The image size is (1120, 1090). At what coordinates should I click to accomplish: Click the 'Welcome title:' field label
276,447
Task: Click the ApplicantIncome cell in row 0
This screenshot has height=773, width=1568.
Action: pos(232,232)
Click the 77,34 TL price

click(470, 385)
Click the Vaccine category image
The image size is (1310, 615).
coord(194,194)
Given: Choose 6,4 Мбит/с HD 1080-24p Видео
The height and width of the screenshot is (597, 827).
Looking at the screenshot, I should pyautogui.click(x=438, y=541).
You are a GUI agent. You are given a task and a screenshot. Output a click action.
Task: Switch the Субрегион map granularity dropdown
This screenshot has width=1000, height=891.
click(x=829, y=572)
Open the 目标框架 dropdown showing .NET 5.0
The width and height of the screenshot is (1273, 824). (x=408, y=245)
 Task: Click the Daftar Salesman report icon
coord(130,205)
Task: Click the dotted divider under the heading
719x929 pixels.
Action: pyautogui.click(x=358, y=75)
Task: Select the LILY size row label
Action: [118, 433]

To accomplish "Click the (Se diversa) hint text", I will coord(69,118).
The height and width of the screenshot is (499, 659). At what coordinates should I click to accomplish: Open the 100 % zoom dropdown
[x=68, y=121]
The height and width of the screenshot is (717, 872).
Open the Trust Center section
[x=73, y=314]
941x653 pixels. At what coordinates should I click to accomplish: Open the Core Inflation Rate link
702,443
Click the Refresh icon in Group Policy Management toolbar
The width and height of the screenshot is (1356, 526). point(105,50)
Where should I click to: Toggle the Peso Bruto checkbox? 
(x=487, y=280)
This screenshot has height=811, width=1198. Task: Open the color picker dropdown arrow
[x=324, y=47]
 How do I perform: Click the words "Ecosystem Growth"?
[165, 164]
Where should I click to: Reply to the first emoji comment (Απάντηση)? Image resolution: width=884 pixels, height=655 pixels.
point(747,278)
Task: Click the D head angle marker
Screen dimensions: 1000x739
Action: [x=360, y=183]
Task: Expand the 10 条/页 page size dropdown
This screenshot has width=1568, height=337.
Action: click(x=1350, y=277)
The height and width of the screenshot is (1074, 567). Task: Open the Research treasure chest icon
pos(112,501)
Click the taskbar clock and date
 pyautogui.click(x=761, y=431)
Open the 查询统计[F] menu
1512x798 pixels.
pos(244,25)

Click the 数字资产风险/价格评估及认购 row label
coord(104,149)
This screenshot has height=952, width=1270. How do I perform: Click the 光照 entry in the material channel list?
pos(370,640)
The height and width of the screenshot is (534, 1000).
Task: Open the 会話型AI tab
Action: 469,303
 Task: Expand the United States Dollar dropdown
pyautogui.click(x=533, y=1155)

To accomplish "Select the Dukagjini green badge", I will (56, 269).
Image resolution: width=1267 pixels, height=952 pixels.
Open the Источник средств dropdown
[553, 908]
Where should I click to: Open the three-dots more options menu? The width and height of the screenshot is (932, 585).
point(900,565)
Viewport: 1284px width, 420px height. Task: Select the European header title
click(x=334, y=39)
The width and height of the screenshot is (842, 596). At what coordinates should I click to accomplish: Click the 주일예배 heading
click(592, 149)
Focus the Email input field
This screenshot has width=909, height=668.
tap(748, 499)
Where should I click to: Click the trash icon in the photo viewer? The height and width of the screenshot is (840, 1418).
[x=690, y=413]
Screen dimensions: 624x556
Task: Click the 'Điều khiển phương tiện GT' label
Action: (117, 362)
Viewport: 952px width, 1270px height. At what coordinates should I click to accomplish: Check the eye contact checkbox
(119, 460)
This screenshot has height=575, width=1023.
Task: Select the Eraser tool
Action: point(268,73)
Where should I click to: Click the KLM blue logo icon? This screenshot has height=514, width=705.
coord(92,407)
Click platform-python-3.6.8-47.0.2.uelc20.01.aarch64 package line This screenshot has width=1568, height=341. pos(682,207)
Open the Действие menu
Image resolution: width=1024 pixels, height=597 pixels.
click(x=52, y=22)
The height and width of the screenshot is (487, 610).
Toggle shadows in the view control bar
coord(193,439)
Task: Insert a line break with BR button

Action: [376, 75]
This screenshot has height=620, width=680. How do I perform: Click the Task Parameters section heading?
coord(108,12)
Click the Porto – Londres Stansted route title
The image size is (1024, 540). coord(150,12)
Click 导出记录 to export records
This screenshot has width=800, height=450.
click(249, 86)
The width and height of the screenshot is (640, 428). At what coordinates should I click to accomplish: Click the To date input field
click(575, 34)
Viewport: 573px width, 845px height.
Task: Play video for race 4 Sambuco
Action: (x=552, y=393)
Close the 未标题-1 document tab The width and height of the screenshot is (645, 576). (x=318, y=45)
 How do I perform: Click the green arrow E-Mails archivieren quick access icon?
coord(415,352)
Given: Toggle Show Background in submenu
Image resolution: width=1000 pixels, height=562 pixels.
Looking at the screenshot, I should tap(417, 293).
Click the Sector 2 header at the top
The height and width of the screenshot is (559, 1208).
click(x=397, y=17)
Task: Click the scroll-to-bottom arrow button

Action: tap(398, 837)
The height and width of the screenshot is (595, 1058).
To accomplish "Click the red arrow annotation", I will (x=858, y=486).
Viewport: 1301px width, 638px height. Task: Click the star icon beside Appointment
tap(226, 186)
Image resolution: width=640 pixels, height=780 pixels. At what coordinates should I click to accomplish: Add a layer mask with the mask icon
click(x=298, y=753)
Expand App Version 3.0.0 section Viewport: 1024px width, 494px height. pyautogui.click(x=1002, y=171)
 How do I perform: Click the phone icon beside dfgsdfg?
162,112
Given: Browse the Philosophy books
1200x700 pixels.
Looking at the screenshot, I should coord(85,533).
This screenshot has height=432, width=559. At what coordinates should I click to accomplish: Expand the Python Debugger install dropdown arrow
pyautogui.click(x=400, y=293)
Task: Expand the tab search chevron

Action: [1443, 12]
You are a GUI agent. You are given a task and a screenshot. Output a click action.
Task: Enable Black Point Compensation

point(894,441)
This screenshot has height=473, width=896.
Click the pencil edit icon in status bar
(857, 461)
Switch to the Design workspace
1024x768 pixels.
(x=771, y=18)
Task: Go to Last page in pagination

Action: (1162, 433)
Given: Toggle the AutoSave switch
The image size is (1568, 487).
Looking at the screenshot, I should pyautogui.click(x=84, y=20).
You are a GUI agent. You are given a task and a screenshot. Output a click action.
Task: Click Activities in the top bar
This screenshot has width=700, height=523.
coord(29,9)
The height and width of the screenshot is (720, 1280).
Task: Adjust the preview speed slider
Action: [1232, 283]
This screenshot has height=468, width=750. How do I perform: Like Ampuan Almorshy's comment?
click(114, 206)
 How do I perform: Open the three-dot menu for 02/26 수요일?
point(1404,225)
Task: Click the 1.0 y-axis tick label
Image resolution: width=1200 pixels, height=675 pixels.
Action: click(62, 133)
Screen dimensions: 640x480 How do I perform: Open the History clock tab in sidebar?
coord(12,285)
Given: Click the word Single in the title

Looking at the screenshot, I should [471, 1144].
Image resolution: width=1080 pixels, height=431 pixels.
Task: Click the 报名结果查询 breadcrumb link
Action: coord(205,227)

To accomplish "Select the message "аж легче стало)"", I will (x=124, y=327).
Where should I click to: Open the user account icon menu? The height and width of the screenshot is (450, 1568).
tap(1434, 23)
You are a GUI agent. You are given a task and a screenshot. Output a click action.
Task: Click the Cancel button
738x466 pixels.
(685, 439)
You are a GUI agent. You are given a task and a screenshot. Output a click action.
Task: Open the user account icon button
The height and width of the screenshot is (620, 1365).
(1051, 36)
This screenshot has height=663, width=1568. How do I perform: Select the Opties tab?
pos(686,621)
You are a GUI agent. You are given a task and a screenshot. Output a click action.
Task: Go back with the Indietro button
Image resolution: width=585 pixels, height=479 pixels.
§ §
» WORK REQUIRED: If a line in the entries contains the word "will", copy that line out.

» ANSWER TO THIS EXERCISE:
To accomplish "Click the (Se diversa) hint text", I will coord(69,118).
To accomplish "Select the Dukagjini green badge", I will (56, 269).
To accomplish "Click the red arrow annotation", I will (x=858, y=486).
To accomplish "Select the message "аж легче стало)"", I will (x=124, y=327).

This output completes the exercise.